> **RECORDS FOR THE EXERCISE**:
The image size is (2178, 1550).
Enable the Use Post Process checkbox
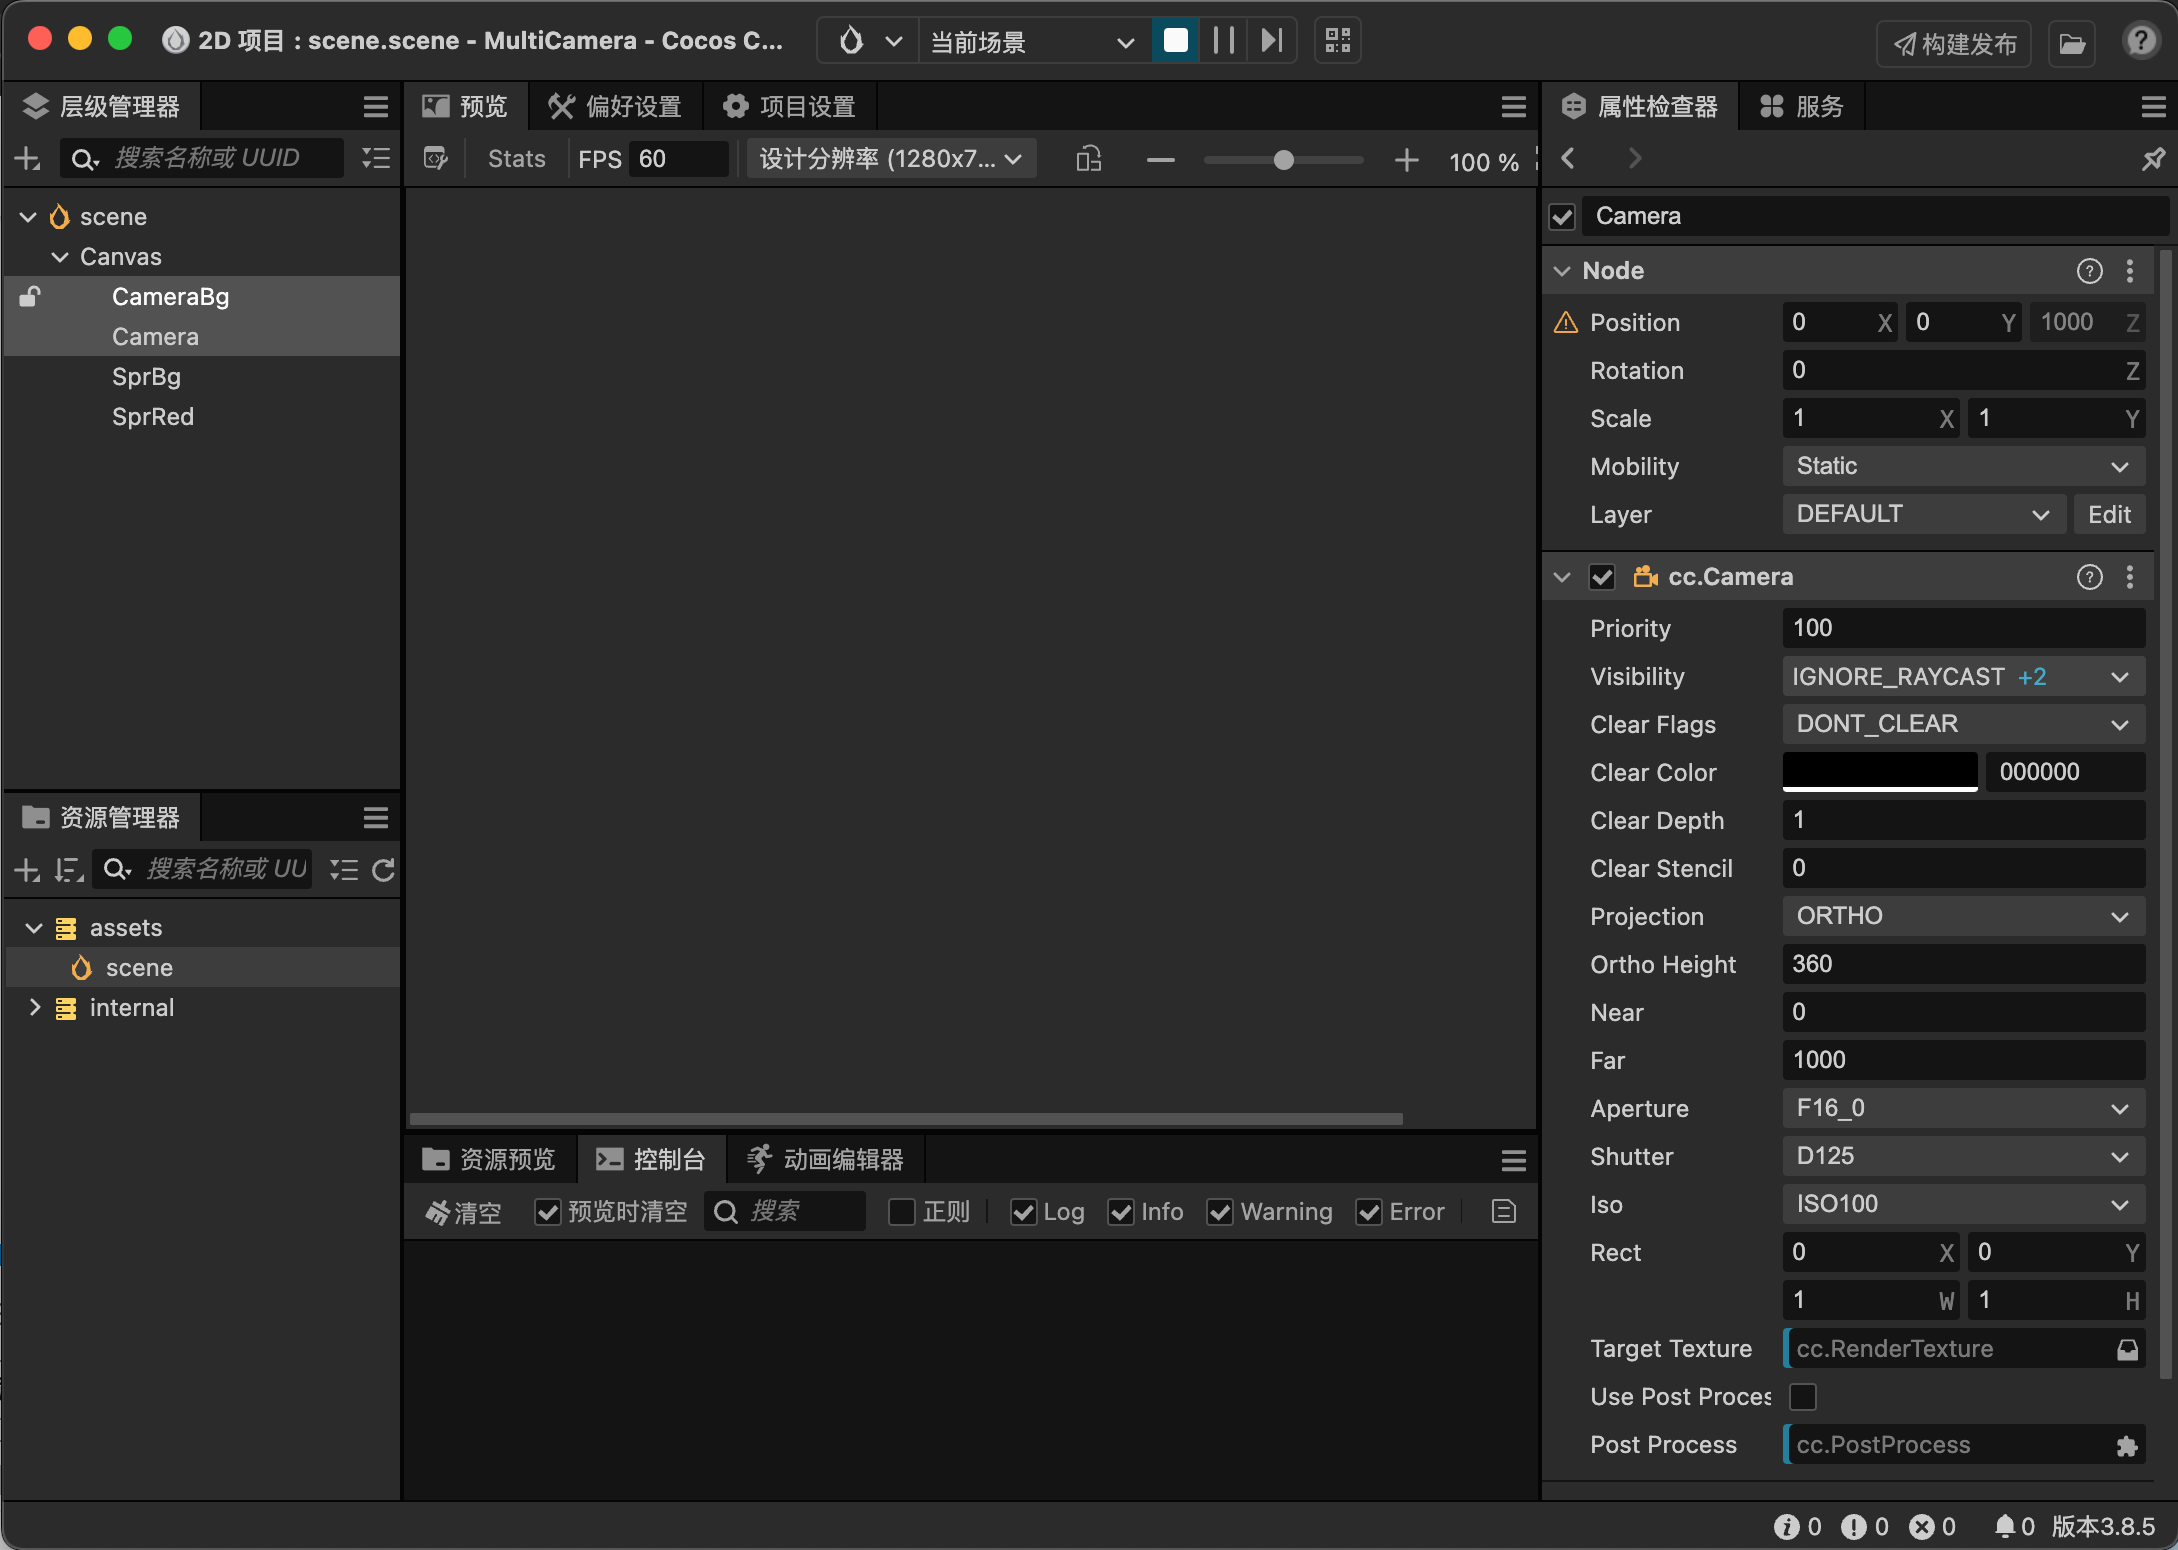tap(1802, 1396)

* * *

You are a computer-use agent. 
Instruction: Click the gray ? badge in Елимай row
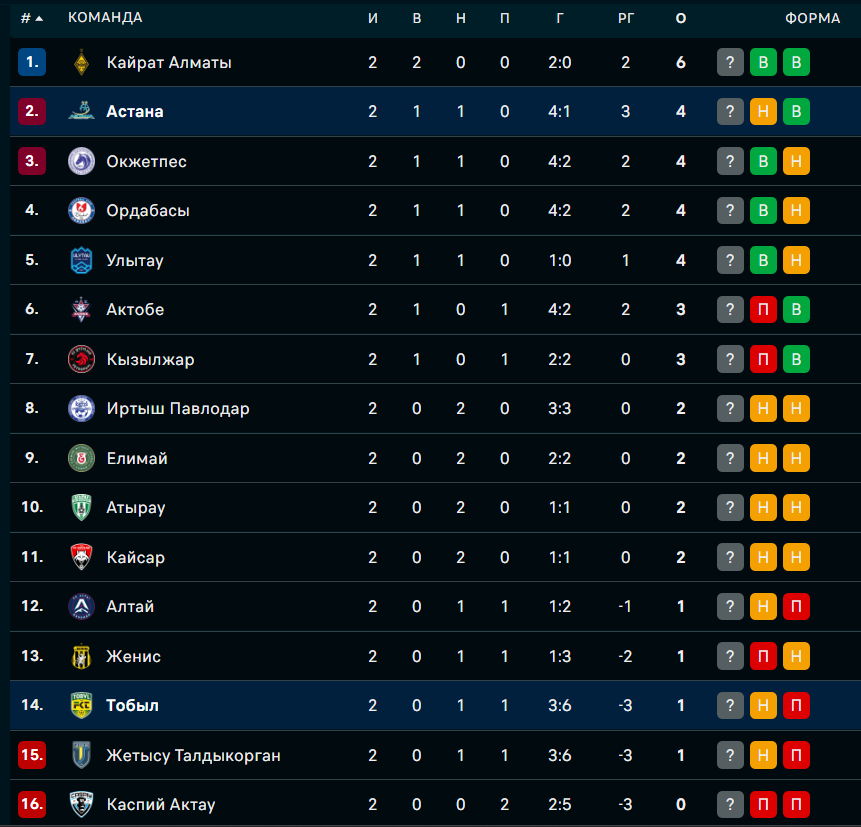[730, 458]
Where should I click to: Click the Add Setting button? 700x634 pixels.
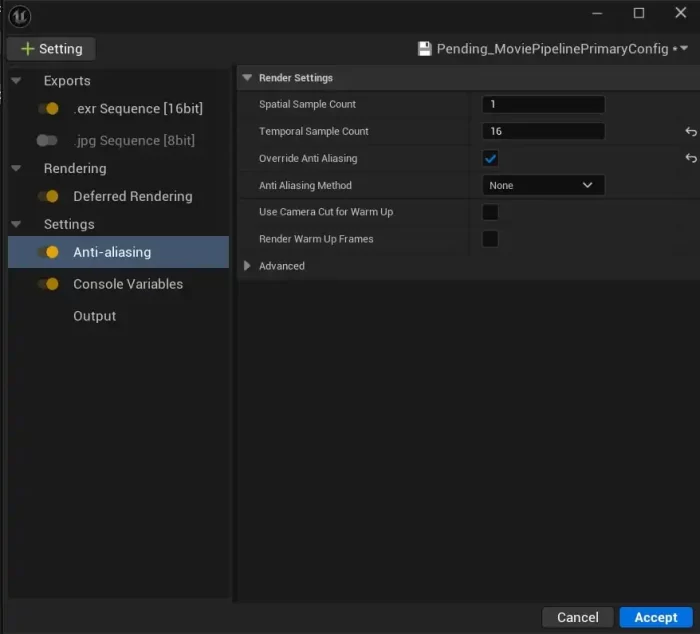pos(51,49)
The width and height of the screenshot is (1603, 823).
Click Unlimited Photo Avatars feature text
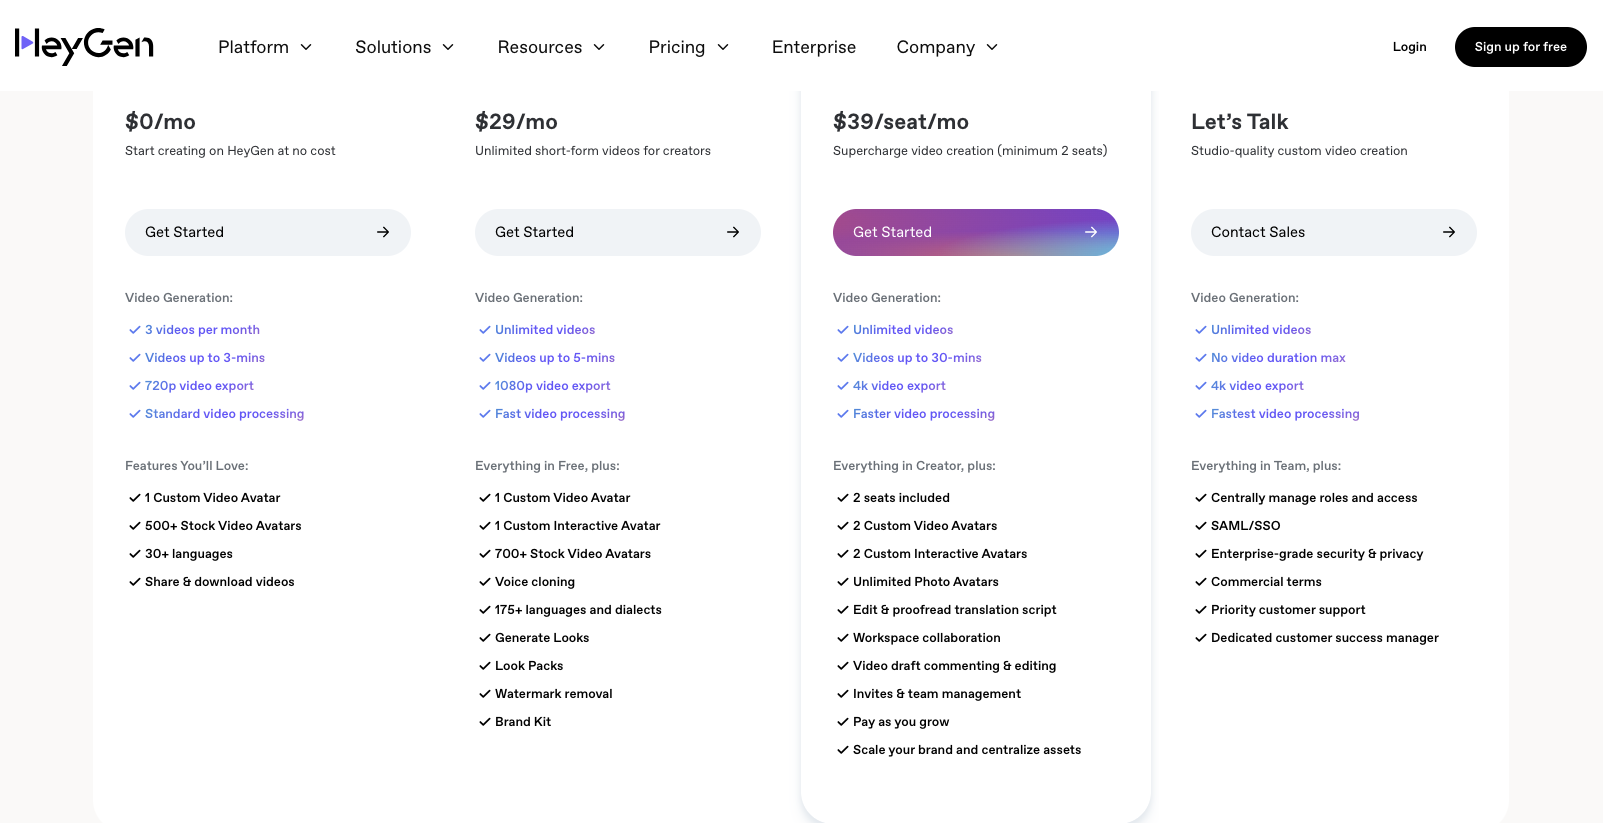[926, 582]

> **THE EXERCISE**: Count the lines in the data above that contain the word "Click", and reply with the number alone.

> **SOLUTION TO THE PROBLEM**: 3